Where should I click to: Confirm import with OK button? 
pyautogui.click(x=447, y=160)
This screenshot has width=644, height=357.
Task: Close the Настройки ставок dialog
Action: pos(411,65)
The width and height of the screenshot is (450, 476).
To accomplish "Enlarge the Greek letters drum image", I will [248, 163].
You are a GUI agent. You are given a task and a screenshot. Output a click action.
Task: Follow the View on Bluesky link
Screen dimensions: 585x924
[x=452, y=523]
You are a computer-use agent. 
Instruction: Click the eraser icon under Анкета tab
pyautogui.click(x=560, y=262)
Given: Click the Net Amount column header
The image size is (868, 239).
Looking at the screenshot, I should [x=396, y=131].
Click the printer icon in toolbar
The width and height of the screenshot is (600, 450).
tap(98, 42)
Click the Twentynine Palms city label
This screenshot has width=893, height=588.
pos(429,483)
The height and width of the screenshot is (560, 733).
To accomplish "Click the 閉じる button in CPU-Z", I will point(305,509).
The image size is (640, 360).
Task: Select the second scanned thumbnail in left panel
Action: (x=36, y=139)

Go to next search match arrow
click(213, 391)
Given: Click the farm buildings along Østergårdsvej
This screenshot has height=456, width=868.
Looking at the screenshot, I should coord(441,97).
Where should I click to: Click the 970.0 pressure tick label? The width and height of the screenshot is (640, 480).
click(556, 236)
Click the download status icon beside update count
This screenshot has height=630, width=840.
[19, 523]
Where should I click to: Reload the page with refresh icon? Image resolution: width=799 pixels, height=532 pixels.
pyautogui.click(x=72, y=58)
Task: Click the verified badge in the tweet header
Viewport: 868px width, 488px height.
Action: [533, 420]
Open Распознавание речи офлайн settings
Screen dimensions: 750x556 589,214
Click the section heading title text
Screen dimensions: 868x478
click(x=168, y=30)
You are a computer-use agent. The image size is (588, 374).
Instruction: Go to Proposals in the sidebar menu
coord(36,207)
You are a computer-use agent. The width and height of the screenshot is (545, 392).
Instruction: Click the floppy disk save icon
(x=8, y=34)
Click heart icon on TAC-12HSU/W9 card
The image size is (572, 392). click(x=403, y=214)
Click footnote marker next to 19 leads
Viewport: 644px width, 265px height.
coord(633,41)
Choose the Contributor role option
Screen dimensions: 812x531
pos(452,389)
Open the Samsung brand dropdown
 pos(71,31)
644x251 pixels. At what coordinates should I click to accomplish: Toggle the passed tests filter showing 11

WORK INSTRUCTION: Every line above from the line with "Screen dimensions: 585x924" to the line with "Click the download", both included, must be reproduced exactly, and no other line may appear.

ANSWER TO THE EXERCISE:
Screen dimensions: 585x924
[x=452, y=523]
You are a computer-use agent. 
Instruction: Click the eraser icon under Анкета tab
pyautogui.click(x=560, y=262)
Given: Click the Net Amount column header
The image size is (868, 239).
Looking at the screenshot, I should [x=396, y=131].
Click the printer icon in toolbar
The width and height of the screenshot is (600, 450).
tap(98, 42)
Click the Twentynine Palms city label
This screenshot has width=893, height=588.
pos(429,483)
The height and width of the screenshot is (560, 733).
To accomplish "Click the 閉じる button in CPU-Z", I will point(305,509).
The image size is (640, 360).
Task: Select the second scanned thumbnail in left panel
Action: (x=36, y=139)

Go to next search match arrow
click(213, 391)
Given: Click the farm buildings along Østergårdsvej
This screenshot has height=456, width=868.
Looking at the screenshot, I should coord(441,97).
Where should I click to: Click the 970.0 pressure tick label? The width and height of the screenshot is (640, 480).
click(556, 236)
Click the download status icon beside update count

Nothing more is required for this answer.